**What the task requires:** In the records below, find the line with "Task: Expand the head element" and the line with "Task: Click the talent"; return exactly those lines and every line between them.

- - - -

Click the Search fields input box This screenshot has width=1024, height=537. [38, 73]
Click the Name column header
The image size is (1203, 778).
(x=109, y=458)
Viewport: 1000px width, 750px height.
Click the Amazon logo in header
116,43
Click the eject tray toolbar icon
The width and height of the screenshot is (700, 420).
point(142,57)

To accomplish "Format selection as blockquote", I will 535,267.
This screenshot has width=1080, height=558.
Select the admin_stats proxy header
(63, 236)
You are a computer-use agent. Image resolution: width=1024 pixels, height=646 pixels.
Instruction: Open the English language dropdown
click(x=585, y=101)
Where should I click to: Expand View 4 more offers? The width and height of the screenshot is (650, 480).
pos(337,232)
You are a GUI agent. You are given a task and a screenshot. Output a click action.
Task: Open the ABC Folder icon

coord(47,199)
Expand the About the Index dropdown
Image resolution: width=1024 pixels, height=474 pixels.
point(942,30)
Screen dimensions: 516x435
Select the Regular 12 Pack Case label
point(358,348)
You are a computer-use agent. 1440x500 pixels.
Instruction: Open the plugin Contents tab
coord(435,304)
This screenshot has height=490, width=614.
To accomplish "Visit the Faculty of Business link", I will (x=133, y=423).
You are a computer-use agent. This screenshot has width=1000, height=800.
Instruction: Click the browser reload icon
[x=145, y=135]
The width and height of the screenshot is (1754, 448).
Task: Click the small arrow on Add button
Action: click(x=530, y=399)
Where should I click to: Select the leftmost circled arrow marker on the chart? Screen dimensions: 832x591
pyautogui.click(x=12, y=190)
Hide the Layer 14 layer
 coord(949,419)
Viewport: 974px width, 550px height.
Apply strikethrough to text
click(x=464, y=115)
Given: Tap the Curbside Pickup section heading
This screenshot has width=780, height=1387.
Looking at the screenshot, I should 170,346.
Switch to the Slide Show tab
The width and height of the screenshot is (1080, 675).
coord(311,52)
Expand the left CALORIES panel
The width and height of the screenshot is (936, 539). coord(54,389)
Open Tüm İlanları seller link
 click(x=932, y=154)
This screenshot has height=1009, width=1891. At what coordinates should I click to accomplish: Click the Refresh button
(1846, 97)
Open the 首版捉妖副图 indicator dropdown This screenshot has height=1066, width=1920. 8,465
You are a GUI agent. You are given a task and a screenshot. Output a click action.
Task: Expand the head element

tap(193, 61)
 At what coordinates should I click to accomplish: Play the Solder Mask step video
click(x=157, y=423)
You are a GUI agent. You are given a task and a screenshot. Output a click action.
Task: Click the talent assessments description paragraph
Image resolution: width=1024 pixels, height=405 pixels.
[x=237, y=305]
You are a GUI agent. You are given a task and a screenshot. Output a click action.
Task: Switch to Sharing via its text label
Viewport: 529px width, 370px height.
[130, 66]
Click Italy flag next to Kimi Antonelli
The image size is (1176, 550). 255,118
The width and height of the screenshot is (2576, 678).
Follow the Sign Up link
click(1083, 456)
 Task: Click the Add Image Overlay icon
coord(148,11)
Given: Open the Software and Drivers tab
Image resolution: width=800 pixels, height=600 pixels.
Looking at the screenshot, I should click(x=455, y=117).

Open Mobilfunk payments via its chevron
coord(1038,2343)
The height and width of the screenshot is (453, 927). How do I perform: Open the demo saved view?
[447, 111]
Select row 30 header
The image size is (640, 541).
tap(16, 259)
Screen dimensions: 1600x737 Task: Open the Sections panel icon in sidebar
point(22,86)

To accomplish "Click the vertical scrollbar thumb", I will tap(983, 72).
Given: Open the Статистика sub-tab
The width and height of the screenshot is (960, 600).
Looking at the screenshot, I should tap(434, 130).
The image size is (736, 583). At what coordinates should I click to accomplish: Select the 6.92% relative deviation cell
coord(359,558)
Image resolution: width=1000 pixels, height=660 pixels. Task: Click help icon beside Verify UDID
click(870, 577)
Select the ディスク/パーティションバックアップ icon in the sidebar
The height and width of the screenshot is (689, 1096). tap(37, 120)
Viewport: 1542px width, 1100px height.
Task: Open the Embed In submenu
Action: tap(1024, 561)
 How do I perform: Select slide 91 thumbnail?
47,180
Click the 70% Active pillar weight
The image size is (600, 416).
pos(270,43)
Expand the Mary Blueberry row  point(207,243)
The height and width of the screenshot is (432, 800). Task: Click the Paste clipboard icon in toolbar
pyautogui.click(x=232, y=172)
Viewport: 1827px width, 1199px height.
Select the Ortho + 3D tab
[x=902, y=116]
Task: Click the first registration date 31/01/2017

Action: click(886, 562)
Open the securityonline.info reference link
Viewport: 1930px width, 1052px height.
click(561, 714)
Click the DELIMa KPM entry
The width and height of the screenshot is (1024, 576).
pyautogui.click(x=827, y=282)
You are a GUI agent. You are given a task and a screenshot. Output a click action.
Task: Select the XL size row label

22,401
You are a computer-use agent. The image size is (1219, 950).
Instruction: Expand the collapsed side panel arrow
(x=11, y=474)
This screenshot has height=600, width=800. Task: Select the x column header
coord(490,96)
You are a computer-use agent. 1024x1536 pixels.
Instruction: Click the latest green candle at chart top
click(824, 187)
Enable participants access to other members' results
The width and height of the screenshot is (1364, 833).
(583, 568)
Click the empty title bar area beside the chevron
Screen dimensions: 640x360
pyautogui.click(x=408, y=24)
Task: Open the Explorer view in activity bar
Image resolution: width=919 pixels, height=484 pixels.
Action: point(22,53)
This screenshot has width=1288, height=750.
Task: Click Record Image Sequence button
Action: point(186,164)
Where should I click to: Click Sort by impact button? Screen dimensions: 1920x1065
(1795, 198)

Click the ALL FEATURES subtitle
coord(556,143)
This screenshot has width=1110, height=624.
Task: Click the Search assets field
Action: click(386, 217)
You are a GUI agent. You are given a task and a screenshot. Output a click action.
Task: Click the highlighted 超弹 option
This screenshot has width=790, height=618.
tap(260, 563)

- - - -

**Finished task:**
Task: Expand the head element

tap(193, 61)
 At what coordinates should I click to accomplish: Play the Solder Mask step video
click(x=157, y=423)
You are a GUI agent. You are given a task and a screenshot. Output a click action.
Task: Click the talent assessments description paragraph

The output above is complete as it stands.